Some people pride themselves that they don’t ever cook from recipes. Not me. I rely on recipes, daily and heavily. And that is not only because being a cookbook author and food editor, I feel that the shunning of recipes – viewing them as the crutches of mediocre cooks while real, natural talents cook without – undermines the very foundation of the trade.
Why should I burden my already overcrowded memory with things that others (and mostly pros, or cooks far better than me) have figured out and conveniently written down, such as the amount of baking powder in a cake? Julia Child failed her exam at the Cordon Bleu the first time around because she had not memorized the recipes from the school’s cookbook. There is no need to say anything more about the connection between memory and cooking talent.
Rather than piecing a recipe together from memory, I like to spend my time exploring.
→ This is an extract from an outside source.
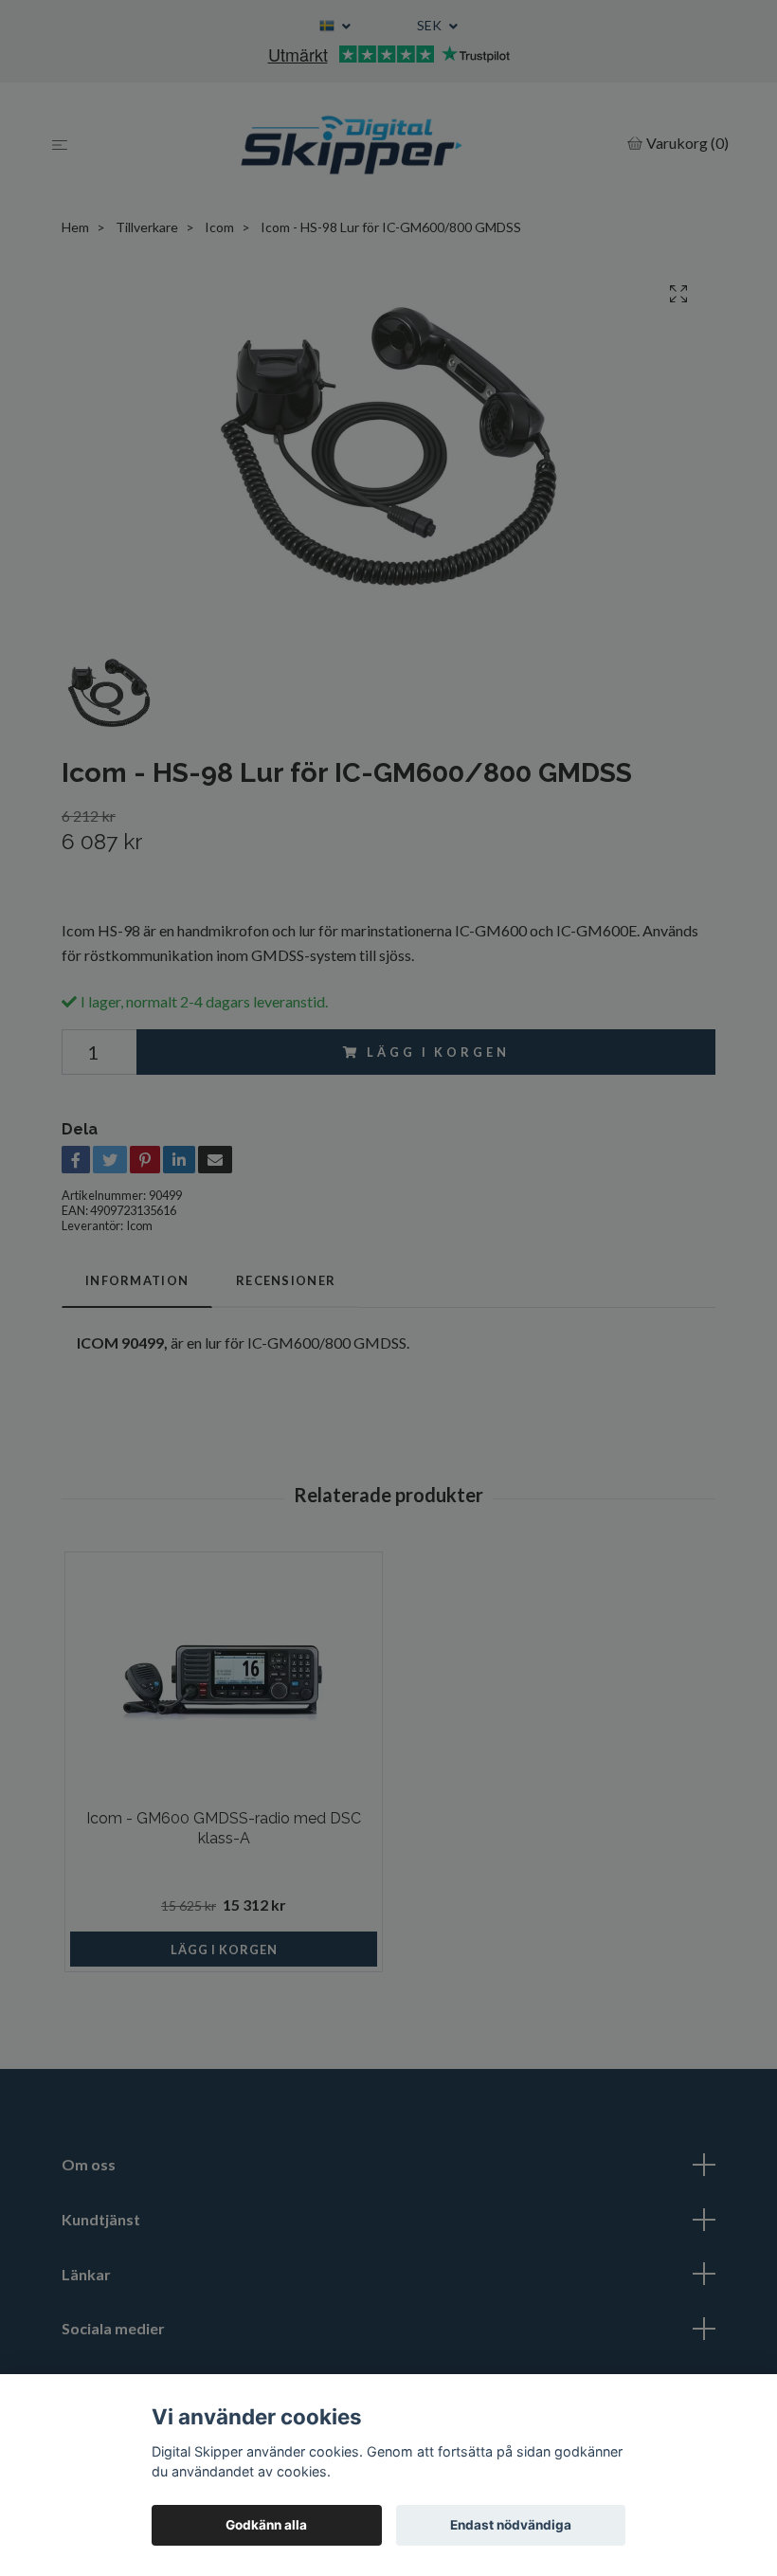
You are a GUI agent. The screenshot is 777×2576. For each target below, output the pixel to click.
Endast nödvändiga (510, 2524)
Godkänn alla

The few vegetables still growing in the garden in mid-November – beets, radicchio, kale, and cauliflower – do not require any more work, so one of my Sunday morning luxuries is to explore new recipes and ingredients. Today I tinkered with the persimmons I found at a local farm stand yesterday. Call me a culinary greenie but I have never eaten nor prepared persimmons!
I wanted to leave the persimmons as unaltered as possible. After leafing through cookbooks and surfing the web, I settled on poached pears with persimmons, inspired by a recipe I found in Deborah Madison’s Vegetarian Cooking for Everyone. It is best served chilled.
Poached Pears with Persimmons
1 cup sugar
1-inch piece fresh ginger, peeled and finely sliced
Grated zest of 1 organic lemon
4 firm, slightly underripe Bosc pears
¼ cup dried cranberries
2 ripe Fuji persimmons
1. Bring 1 quart of water to the boil in a wide pot. Add the sugar and stir to dissolve. Add the ginger and lemon zest.
2. Peel, halve, and core the pears. Place them in the simmering water and put a small heatproof plate on top so they are fully immersed in the poaching liquid. Simmer for 20 minutes, or until the pears can be easily pierced with a knife.
3. Transfer the pears to a bowl. Strain the poaching liquid and pour it back in the pot. Bring to a rolling boil and cook for 10 minutes, stirring and scraping the sides often so the syrup does not burn.
4. Stir the cranberries into the hot syrup. Pour over the pears. Cool, then refrigerate.
5. Remove the blossoms ends from the persimmons. Using a serrated knife, cut the persimmons into thin slices. Serve with the sliced pears and cranberries, drizzled with syrup.